Auteur: Rik van der Vliet, Femke Bosman, Bram Hogendoorn, Jeanine van Wissen-Floris, Jochem Zweerink
Monitor Loonverschillen mannen en vrouwen, 2022

10. Begrippen en afkortingen

10.1 Begrippen

Arbeidsduur

Dit is de indeling naar voltijd- en deeltijdbanen. Vaak bestaat een voltijdbaan uit 36 tot 40 uur, maar dit kan verschillen per bedrijf. De hoogst voorkomende wekelijkse arbeidsduur tussen 34 en 40 uur binnen het bedrijf en de wekelijkse arbeidsduur van voltijdbanen volgens cao-gegevens van dit bedrijf worden bepaald. De laagste van deze twee waarden wordt de wekelijkse voltijd arbeidsduur van het bedrijf. Een persoon heeft een voltijdbaan wanneer deze baan wekelijks minimaal 95 procent bedraagt van de gebruikelijke wekelijkse voltijdsarbeidsduur in het bedrijf of de bedrijfstak (exclusief overwerkuren). Een deeltijder is iemand wiens hoofdbaan wekelijks minder dan 95 procent van de gebruikelijke wekelijkse arbeidsduur bedraagt.

Baan

Een expliciete of impliciete arbeidsovereenkomst tussen een persoon en een economische eenheid waarin is vastgelegd dat arbeid zal worden verricht waartegen een (financiële) beloning staat.

Basisloon

Het basisloon is een variabele die gebruikt wordt om een zo constant mogelijk loonbegrip te hanteren. Het wordt benaderd door uit te gaan van het fiscaal loon en daar diverse componenten van af te halen, zoals bijzondere beloningen.

Bedrijfsleven

Het bedrijfsleven omvat in dit onderzoek zowel particuliere bedrijven als gesubsidieerde instellingen. Voorbeelden van gesubsidieerde instellingen zijn de gezondheids- en welzijnszorg en de uitvoeringsorganen voor de sociale verzekeringen.

Bedrijfstak

De economische activiteit volgens de Standaard Bedrijfsindeling (SBI). De economische activiteit is een verzameling van werkzaamheden, gericht op de productie van goederen en diensten. Het gaat hierbij niet alleen om activiteiten van het bedrijfsleven, maar ook om de activiteiten van niet op winst gerichte instellingen en de overheid.

Beroepsniveau

De indeling naar beroep is overeenkomstig de International Standard Classification of Occupations 2008 (ISCO 2008). In dit onderzoek worden de volgende categorieën van beroepsniveau onderscheiden:

  • Beroepsniveau 1 (ISCO 2008): onder beroepsniveau 1 vallen beroepen met eenvoudig en routinematig lichamelijk en handmatig werk met gebruik van handgereedschap als een spade of eenvoudige elektrische apparaten als een stofzuiger.

LIJST MET OPDRACHTEN
1. Hoeveel procent van de gebruikelijke wekelijkse voltijdsarbeidsduur moet een baan volgens de begrippenlijst over loonverschillen minimaal bedragen om als voltijdbaan te gelden?
2. Kloppen deze uitspraken volgens de begrippenlijst over loonverschillen? Antwoord telkens met ja of nee en citeer de doorslaggevende woorden.
(a) Gesubsidieerde instellingen vallen in dit onderzoek onder het bedrijfsleven.
(b) De indeling naar beroep volgt de Standaard Bedrijfsindeling.
(c) De hoogste van de twee bepaalde waarden wordt de wekelijkse voltijd arbeidsduur van het bedrijf.
3. Schrijf het vervolg van de begrippenlijst over loonverschillen, te beginnen na de omschrijving van beroepsniveau 1.

ITEMS UIT DATASET

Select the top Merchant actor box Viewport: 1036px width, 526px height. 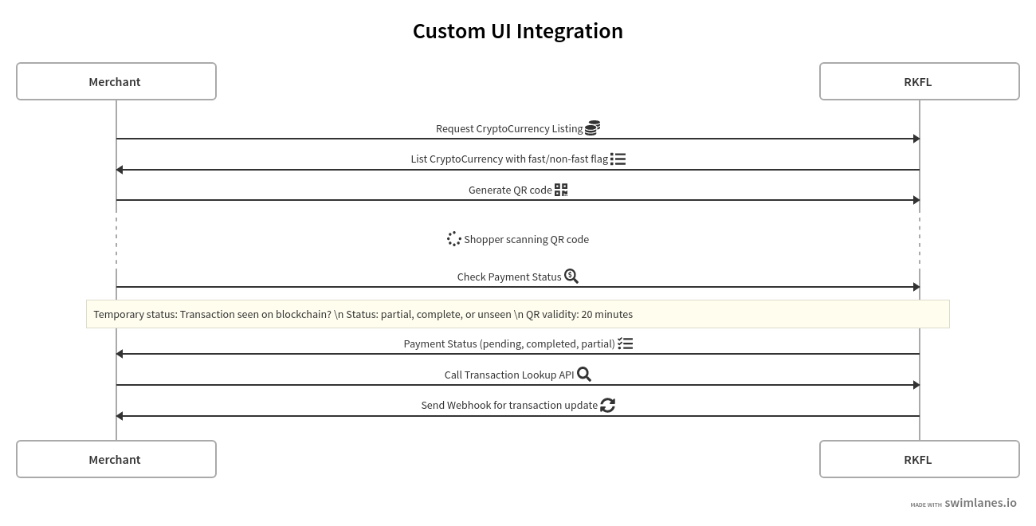pyautogui.click(x=116, y=81)
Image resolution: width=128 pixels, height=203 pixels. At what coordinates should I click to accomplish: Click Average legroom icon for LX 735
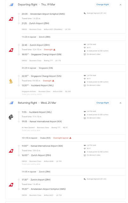[x=85, y=13]
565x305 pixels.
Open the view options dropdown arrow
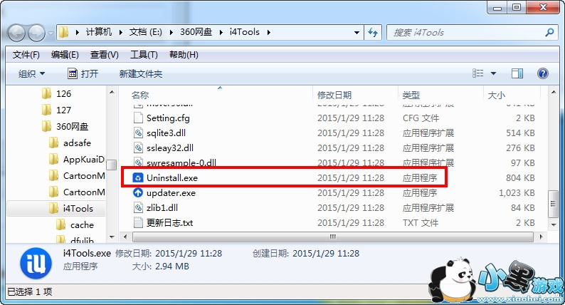click(x=493, y=73)
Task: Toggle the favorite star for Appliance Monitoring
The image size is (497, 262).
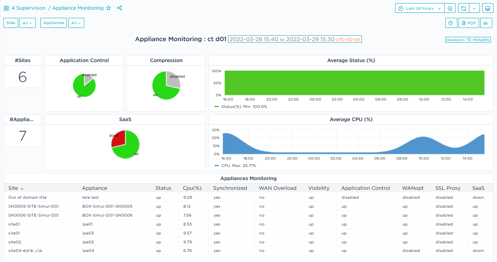Action: (x=109, y=8)
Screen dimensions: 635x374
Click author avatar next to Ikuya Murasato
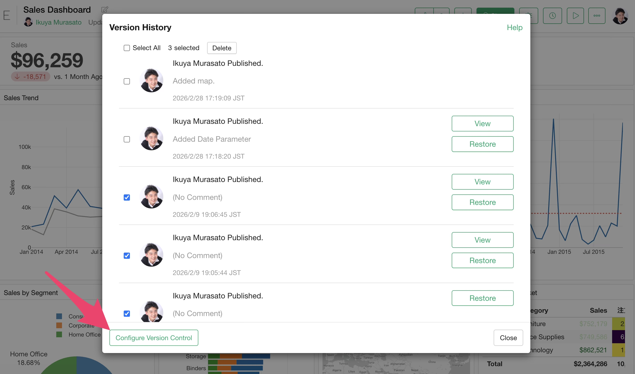pos(28,22)
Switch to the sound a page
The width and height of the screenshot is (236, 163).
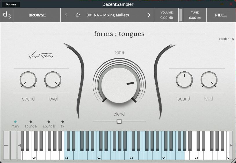click(x=31, y=122)
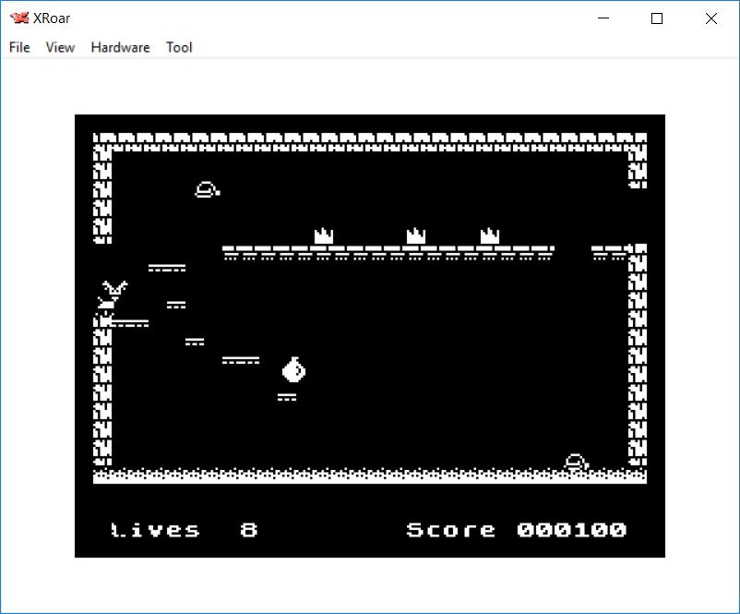Open the View menu

pyautogui.click(x=60, y=47)
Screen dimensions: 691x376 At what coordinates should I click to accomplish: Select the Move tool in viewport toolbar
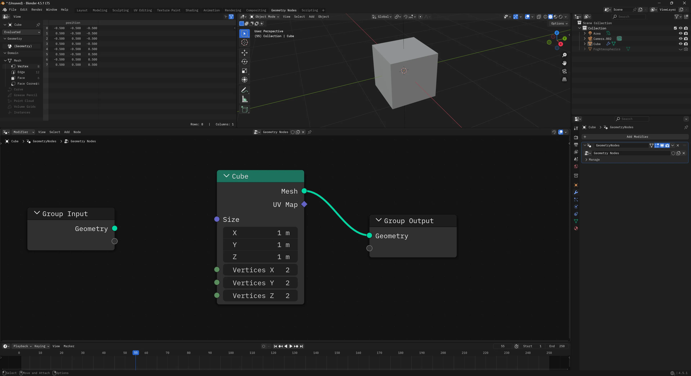coord(244,53)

DE RESULTATEN
1. Minimaal 95 procent, exclusief overwerkuren.

2.
(a) Ja: "Het bedrijfsleven omvat in dit onderzoek zowel particuliere bedrijven als gesubsidieerde instellingen."
(b) Nee: "De indeling naar beroep is overeenkomstig de International Standard Classification of Occupations 2008 (ISCO 2008)."
(c) Nee: "De laagste van deze twee waarden wordt de wekelijkse voltijd arbeidsduur van het bedrijf."

3.
  • Beroepsniveau 2 (ISCO 2008): onder beroepsniveau 2 vallen beroepen met taken als het bedienen van machines en elektronische apparaten, voertuigen besturen, onderhouden en repareren van elektrische en mechanische apparaten en het bewerken, ordenen en opslaan van gegevens.
  • Beroepsniveau 3 (ISCO 2008): onder beroepsniveau 3 vallen beroepen met taken als het uitvoeren van complexe technische en praktische taken die een uitgebreide feitenkennis, technische kennis en kennis van procedures op een specifiek gebied vereisen.
  • Beroepsniveau 4 (ISCO 2008): onder beroepsniveau 4 vallen beroepen met taken als het uitvoeren het oplossen van ingewikkelde problemen en nemen van beslissingen die zijn gebaseerd op een uitgebreide theoretische en praktische kennis op een gespecialiseerd gebied.

Beroepsrichting

De Beroepenindeling ROA CBS (BRC) 2014 is een van de ISCO 2008 afgeleide indeling van beroepen bedoeld voor toepassing in analyses en statistieken op nationaal niveau. De BRC 2014 is afgeleid van de 3 en 4 digits beroepencodes uit de ISCO 2008. 
In dit onderzoek worden de volgende categorieën van beroepsrichting onderscheiden:

  • Pedagogische beroepen: deze beroepsklasse omvat de docenten, sportinstructeurs, leidsters kinderopvang en onderwijsassistenten.
  • Creatieve en taalkundige beroepen: deze beroepsklasse omvat de auteurs en kunstenaars, vakspecialisten op artistiek en cultureel gebied.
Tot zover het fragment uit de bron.